::: Supplied entries :::

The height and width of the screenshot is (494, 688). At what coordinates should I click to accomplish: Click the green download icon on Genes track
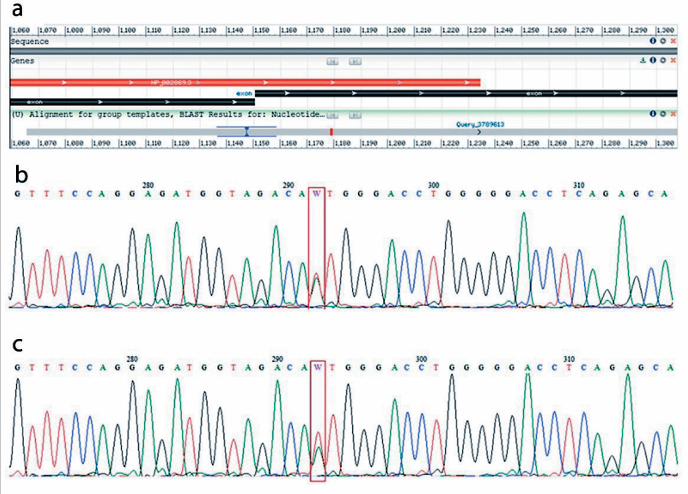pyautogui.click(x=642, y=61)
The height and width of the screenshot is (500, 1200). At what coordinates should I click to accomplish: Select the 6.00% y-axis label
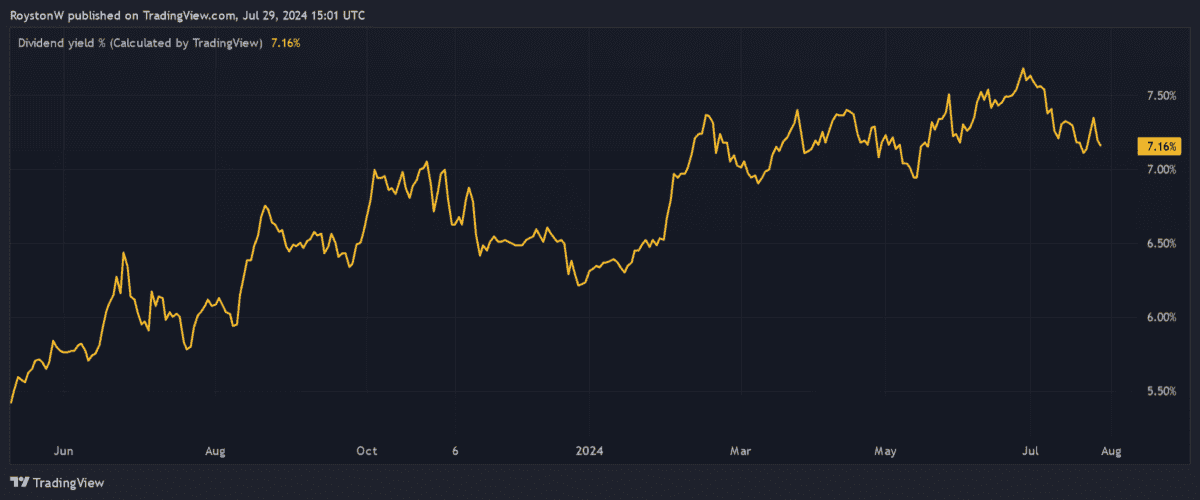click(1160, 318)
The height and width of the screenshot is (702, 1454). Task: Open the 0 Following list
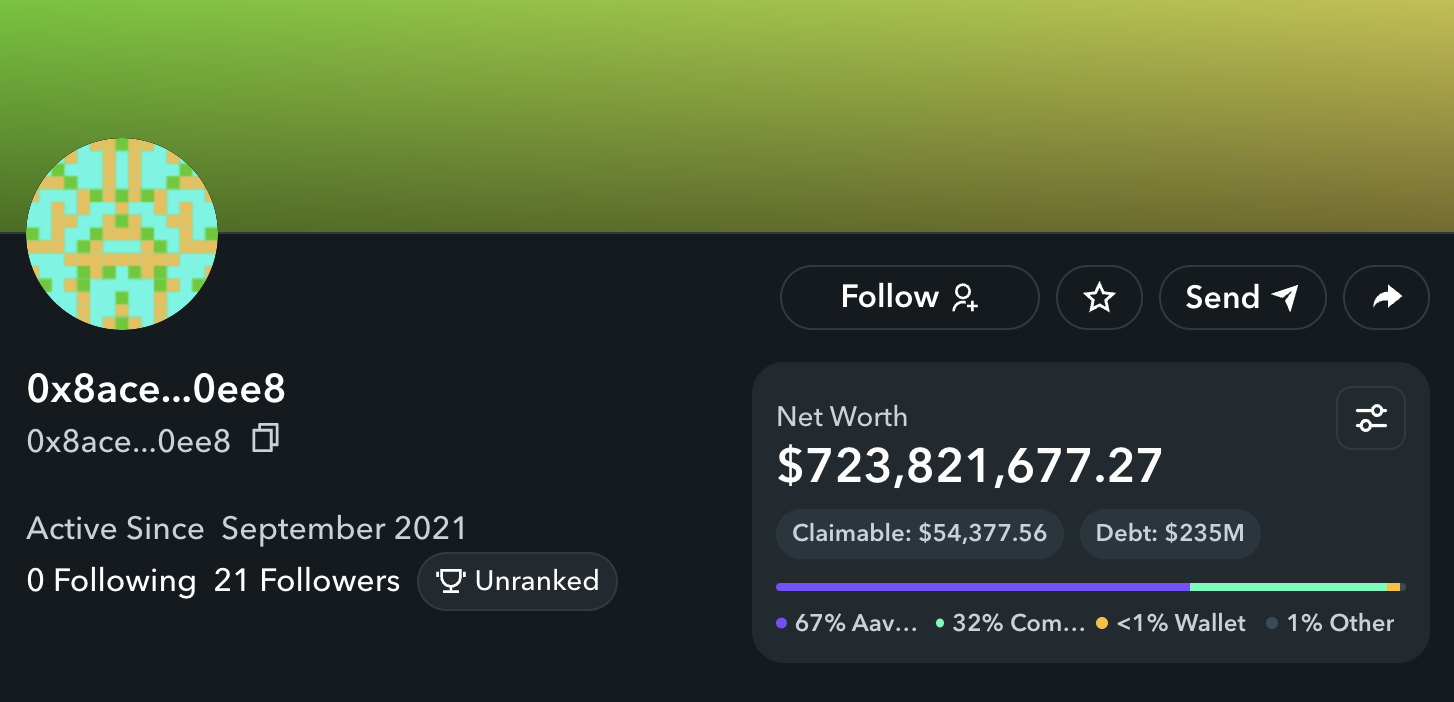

:::

### Action item
The answer must repeat every record exactly, with all pictures left out.

### Solution to the exercise
The height and width of the screenshot is (494, 688). At what coordinates should I click to accomplish: Click the green download icon on Genes track
pyautogui.click(x=642, y=61)
The height and width of the screenshot is (500, 1200). At what coordinates should I click to accomplish: Select the 6.00% y-axis label
click(1160, 318)
The height and width of the screenshot is (702, 1454). Task: Open the 0 Following list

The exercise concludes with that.